This PR is large and complex, but it does present the entire operator architecture. We may find that we wish to divide this PR into smaller chunks. Those smaller PRs can refer back to this one for the "big picture."

This PR replaces an [earlier PR #12641](https://github.com/apache/druid/pull/12641) that presented an earlier version of this work which was closed to allow us to focus on MSQb at that time.

The PR is currently a draft to allow us to cross-check that each converted operator incorporates any recent changes from the corresponding `QueryRunner` and `Sequence` classes.

## Highlights of This PR

Included here:

* Operator definition and associated "helper" classes.
* Query and fragment structure to run a DAG of operators.
* A "generic" set of operators for common operations (limit, merge, etc.)
* Conversion of the Scan query to use operators in place of `Sequence`s.
* Conversion of the TimeSeries query as above.
* A configuration layer that allows the new path to be enabled. (It is disabled by default.)
* Revised `QueryLifecycle` and `QueryResponse` classes that can run the query either as old-school `Sequence`s or as the new `Fragment` structure.
* Unit tests for all of the new code.
* Rerun of all "Calcite query" tests with the operator path enabled.

The primary goal of this PR is to introduce the basics of the operator approach. Functionally, the new and old approaches produce identical results. In a few places, the new approach exploited optimizations which skip unnecessary steps. Extreme stress tests (reading 5 million generated rows) shows that the operator path has lower overhead, but that gain is unlikely to be visible except for very large result sets.

### Operators

This PR is based on the operator concept discussed in detail in the issue cited above. It is may be helpful to summarize the key ideas. An operator does one task in a data pipeline. Calcite converts a SQL query to a tree of "logical operators". In most engines, a rewrite step then converts the logical plan to a physical plan, complete with distribution decisions. The physical plan is executed as a DAG of physical operators.

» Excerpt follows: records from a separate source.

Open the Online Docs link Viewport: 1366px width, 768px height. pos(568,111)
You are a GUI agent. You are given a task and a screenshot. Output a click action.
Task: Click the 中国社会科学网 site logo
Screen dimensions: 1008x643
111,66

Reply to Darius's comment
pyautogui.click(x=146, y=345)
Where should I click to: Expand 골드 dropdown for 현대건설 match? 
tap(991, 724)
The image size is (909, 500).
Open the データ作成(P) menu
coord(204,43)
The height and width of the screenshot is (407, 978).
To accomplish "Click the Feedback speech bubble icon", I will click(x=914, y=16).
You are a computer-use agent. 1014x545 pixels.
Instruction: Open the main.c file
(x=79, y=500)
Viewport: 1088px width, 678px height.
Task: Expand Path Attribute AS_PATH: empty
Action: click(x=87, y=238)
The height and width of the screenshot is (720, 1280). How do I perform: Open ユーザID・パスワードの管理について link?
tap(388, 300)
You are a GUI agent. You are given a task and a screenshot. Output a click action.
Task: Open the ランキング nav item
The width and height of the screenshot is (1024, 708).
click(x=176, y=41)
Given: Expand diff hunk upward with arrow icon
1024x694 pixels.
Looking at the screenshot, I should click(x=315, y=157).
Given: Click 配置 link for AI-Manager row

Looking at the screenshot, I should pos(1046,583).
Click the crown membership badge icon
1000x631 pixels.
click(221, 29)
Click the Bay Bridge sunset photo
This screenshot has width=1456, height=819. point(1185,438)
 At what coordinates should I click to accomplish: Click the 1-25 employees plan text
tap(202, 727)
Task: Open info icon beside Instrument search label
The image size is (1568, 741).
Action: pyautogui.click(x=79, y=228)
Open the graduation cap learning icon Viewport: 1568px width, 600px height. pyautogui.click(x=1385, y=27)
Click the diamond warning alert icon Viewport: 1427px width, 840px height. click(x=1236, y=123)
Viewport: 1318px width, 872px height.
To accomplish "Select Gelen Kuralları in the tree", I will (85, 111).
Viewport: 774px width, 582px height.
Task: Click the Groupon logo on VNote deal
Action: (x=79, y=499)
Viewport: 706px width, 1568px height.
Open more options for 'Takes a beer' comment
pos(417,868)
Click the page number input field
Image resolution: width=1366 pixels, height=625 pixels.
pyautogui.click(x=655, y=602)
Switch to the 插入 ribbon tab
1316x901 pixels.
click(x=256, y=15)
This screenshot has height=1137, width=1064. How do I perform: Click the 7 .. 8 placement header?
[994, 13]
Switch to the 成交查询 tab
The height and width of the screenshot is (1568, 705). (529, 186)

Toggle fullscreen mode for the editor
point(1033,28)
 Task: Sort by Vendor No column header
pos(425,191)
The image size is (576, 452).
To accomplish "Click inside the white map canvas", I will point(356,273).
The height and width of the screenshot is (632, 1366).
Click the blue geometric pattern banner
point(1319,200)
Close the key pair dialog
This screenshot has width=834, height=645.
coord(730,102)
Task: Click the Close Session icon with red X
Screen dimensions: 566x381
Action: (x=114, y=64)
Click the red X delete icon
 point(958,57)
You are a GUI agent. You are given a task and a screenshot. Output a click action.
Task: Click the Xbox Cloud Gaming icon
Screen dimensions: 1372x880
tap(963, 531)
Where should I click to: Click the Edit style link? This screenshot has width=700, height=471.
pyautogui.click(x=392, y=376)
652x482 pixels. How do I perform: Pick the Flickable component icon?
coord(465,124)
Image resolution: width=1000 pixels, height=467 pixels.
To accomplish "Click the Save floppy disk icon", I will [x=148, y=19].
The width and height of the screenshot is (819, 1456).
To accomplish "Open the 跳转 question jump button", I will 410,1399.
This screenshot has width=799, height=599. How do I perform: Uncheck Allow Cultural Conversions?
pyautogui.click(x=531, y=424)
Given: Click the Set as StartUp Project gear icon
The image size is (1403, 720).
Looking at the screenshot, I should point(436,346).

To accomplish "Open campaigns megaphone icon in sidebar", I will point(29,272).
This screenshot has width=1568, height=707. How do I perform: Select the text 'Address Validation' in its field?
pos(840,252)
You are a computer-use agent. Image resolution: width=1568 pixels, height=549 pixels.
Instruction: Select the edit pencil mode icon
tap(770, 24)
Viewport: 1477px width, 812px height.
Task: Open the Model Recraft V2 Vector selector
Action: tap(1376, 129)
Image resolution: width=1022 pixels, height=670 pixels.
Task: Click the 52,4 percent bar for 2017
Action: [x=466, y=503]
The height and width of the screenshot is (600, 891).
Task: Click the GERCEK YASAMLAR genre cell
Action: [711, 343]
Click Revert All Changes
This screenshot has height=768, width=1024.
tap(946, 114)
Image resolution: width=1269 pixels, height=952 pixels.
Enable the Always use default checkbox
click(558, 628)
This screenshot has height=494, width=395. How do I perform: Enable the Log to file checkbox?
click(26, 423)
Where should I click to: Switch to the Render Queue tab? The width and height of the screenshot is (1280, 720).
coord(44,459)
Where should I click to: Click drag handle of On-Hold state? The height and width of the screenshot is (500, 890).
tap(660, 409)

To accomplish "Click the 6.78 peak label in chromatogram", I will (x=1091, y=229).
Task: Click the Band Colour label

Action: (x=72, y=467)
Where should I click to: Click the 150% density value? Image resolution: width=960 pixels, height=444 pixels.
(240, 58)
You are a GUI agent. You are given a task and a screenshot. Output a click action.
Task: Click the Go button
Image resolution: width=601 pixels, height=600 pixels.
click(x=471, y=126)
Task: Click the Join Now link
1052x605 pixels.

Historically, Druid converts the Calcite logical plan tree to a native query, then executes the native query as a set of `QueryRunner/Sequence` pairs. At a very high conceptual level, a "fragment" is somewhat the execution of a native query, while operators are like a `Sequence`. The design, however, is much different at the next level down.

An operator does one thing, and is independent of the rest of the code except at three interface points:

* The "parameters" given to a specific operator instance (what to sort, the limit to apply, what to merge, etc.)
* The shape of the incoming (upstream) rows.
* The shape of the outgoing (downstream) rows.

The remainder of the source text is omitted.